Ditjen Pajak Dapat Restu Intip Data Rekening Nasabah WNI di Hong Kong

“Penandatanganan BCAA ini merupakan yang pertama bagi Indonesia dengan negara lain terkait pertukaran informasi secara otomatis.”
Safrezi Fitra
16 Juni 2017, 14:56
Ken pajak
ANTARA FOTO/Akbar Nugroho Gumay

Pemerintah Indonesia menandatangani perjanjian bilateral terkait perpajakan dengan Pemerintah Hong Kong. Perjanjian ini merupakan yang pertama dibuat Pemerintah Indonesia dengan negara lain, dalam rangka pelaksanaan pertukaran informasi perpajakan secara otomatis (automatic exchange of information/AEoI).

Penandatanganan perjanjian Bilateral Competent Authority Agreement (BCAA) ini dilakukan Jumat (16/6) ini, di Kantor Pusat Otoritas Pajak Hong Kong atau Inland Revenue Department/IRD. Sebenarnya Pemerintah Hong Kong telah mengajukan permintaan kerjasama kepada Indonesia sejak September tahun lalu. Namun, perjanjiannya baru bisa diteken hari ini.

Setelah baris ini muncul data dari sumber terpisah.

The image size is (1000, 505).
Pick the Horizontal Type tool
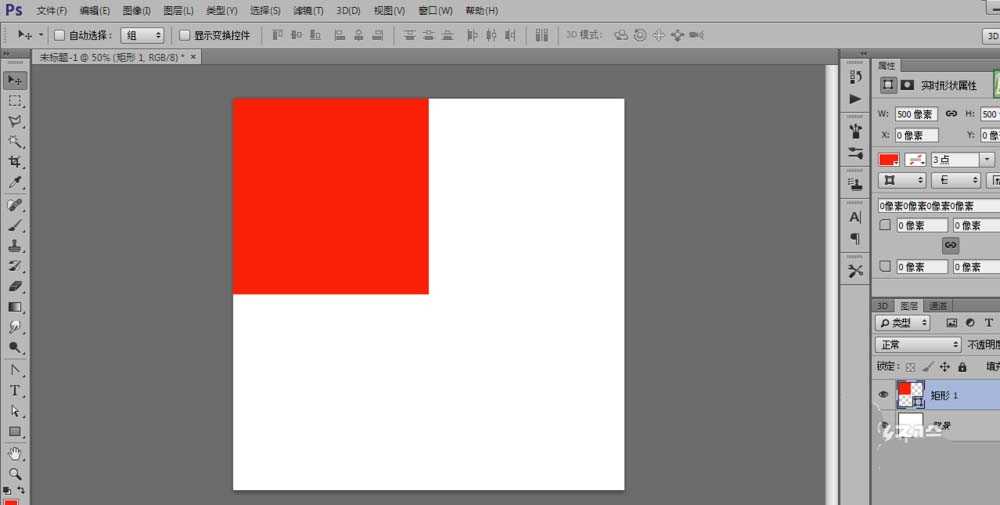[x=15, y=390]
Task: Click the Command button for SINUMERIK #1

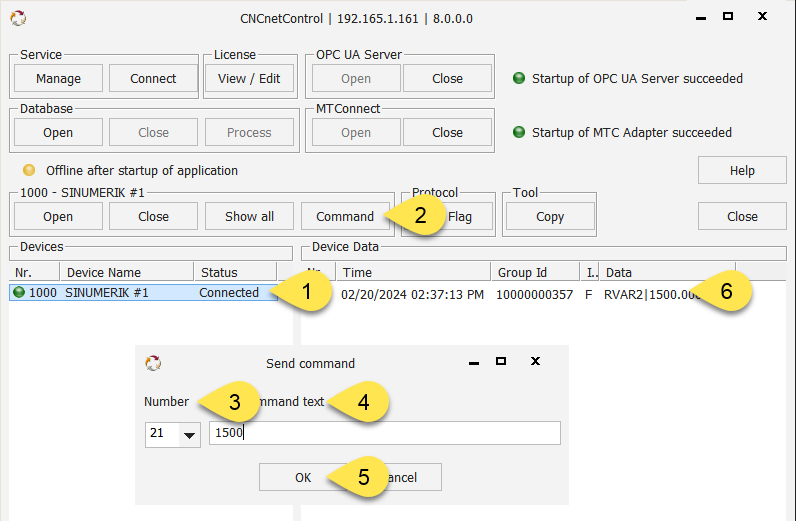Action: 345,217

Penandatanganan perjanjian ini dilakukan langsung oleh petinggi otoritas pajak kedua negara. Indonesia diwakili oleh Direktur Jenderal Pajak Kementerian Keuangan Ken Dwijugiasteadi dengan Dirjen Pajak Hong Kong Richard Wong Kuen Fai. Mereka didampingi oleh Direktur Perpajakan Internasional John Hutagaol, Konsul Jenderal RI di Hong Kong Tri Tharyat dan Deputy Commissioner Brian Chiu Kwok-Kit.

“Penandatanganan BCAA ini merupakan yang pertama bagi Indonesia dengan negara lain terkait pertukaran informasi secara otomatis,” ujar John Hutagaol kepada Katadata, Jumat (16/6).

(Baca: Ikuti Pertukaran Data Keuangan Global, Pemerintah Bayar Rp 664 Juta)

John mengatakan setelah BCAA dengan Hong Kong, Pemerintah Indonesia akan melakukan hal yang sama dengan negara dan jurisdiksi lainnya. Namun, dia masih belum mau menyebutkan negara mana saja yang akan dilakukan dalam waktu dekat.

Sebelumnya Dirjen Pajak Ken Dwijugiasteadi menyatakan kesepakatan dengan Hong Kong merupakan salah satu syarat yang diminta Singapura sebelum menyepakati perjanjian pertukaran informasi dengan Indonesia. "Ada permintaan Singapura, syaratnya bahwa Hong Kong harus ikut,” ujarnya. Artinya setelah Hong Kong, negara lain yang akan menyusul adalah Singapura.

Indonesia bersama dengan 49 negara dan jurisdiksi pajak akan memulai pelaksanaan AEoI pada tahun depan. Sedangkan 50 negara dan jurisdiksi lainnya akan memulainya di September 2017 ini. (Baca: Sri Mulyani Teken Perjanjian Global Anti Penghindaran Pajak)

Pemerintah juga telah mempersiapkan aturan untuk pelaksanaan AEoI, seperti dengan menerbitkan Peraturan Pemerintah Pengganti Undang-Undang (Perppu) Nomor 1 Tahun 2017 tentang Akses Informasi untuk Kepentingan Perpajakan. Kemudian aturan pelaksanaanya melalui Peraturan Menteri Keuangan (PMK) 70/PMK.03/2017 yang direvisi dengan PMK Nomor 73/PMK.03/ 2017 mengenai petunjuk teknis akses informasi keuangan untuk kepentingan perpajakan.

Perangkat aturan tersebut diterbitkan untuk memenuhi regulasi pelaksanaan AEoI di dalam negeri. Sedangkan BCAA dengan Hong Kong merupakan pemenuhan persyaratan legislasi internasional guna memulai era keterbukaan informasi keuangan untuk tujuan pajak dengan negara lain.